The resolutions to be proposed at the Annual General Meeting are set out in detail in the Notice and explanatory notes on the resolutions are set out below.
Resolution 1 deals with the consideration of the financial statements of the Company for the year ended 31 March 2013. A full copy of the 2013 Annual Report and Accounts is available on the Company's website www.dcc.ie.
Resolution 2 deals with the declaration of a final dividend of 56.20 cent per ordinary share for the year ended 31 March 2013. If approved, the final dividend will be paid on 25 July 2013 to shareholders on the register at the close of business on 24 May 2013. This will give a total dividend for the year of 85.68 cent, which represents a 10% increase on the prior year.

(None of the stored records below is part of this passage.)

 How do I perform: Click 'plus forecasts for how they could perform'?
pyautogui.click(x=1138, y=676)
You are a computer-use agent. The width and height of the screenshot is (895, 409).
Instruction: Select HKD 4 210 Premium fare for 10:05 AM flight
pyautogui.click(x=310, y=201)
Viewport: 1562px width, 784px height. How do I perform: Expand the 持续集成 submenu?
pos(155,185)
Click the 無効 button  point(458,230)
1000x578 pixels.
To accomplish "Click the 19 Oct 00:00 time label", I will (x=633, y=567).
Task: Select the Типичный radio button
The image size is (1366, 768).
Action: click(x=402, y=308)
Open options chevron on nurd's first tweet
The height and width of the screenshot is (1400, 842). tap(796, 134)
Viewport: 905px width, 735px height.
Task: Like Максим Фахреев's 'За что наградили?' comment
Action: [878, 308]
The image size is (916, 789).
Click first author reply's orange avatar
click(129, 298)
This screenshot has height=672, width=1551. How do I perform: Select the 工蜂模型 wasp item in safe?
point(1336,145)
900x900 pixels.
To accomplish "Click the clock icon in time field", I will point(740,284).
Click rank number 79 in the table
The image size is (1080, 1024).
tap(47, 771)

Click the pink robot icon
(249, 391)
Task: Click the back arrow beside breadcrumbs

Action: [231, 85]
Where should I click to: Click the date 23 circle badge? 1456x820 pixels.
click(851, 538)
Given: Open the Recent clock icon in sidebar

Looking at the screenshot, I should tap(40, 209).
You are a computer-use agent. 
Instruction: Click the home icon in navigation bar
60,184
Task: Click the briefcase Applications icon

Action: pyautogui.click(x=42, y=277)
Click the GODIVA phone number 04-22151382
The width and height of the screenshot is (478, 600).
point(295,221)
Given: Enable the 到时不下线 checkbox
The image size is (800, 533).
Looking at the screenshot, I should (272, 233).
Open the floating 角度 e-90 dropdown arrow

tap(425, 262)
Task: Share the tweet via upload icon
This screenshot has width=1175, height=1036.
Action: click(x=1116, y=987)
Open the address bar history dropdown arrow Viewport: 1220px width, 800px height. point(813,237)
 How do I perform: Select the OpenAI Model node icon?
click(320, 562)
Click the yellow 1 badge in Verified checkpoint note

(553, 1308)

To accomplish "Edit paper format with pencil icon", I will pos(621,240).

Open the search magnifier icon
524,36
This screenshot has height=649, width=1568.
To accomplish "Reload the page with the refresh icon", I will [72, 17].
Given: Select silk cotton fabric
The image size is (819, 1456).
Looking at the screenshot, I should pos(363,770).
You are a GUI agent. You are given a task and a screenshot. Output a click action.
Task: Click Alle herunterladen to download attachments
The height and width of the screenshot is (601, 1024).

Resolution 3 deals with the approval of the Remuneration Report as set out on pages 81 to 94 of the Annual Report and Accounts. Since 2009, it has been the Board's practice to put this Report to a shareholder vote. There is no legal obligation on the Company to put such a resolution to shareholders, so it is an 'advisory' resolution and is not binding on the Company. DCC believes that such a resolution is an appropriate acknowledgement of a shareholder's right to have a 'say on pay'.
Resolution 4 deals with the proposed re-election of all of the Directors. Since 2008, it has been the Board's practice that all Directors will submit to re-election at each Annual General Meeting. This practice meets the requirement that all directors are subject to annual election by shareholders, as set out in the UK Corporate Governance Code issued in June 2010, which applies to DCC for the year ended 31 March 2013.
The Board undertakes a formal annual evaluation of its Directors and is satisfied that all of the Directors proposed for re-election performed effectively in offering independent and constructive challenge to management, have made a valuable contribution to strategy development and have committed sufficient time to discharge their responsibilities effectively.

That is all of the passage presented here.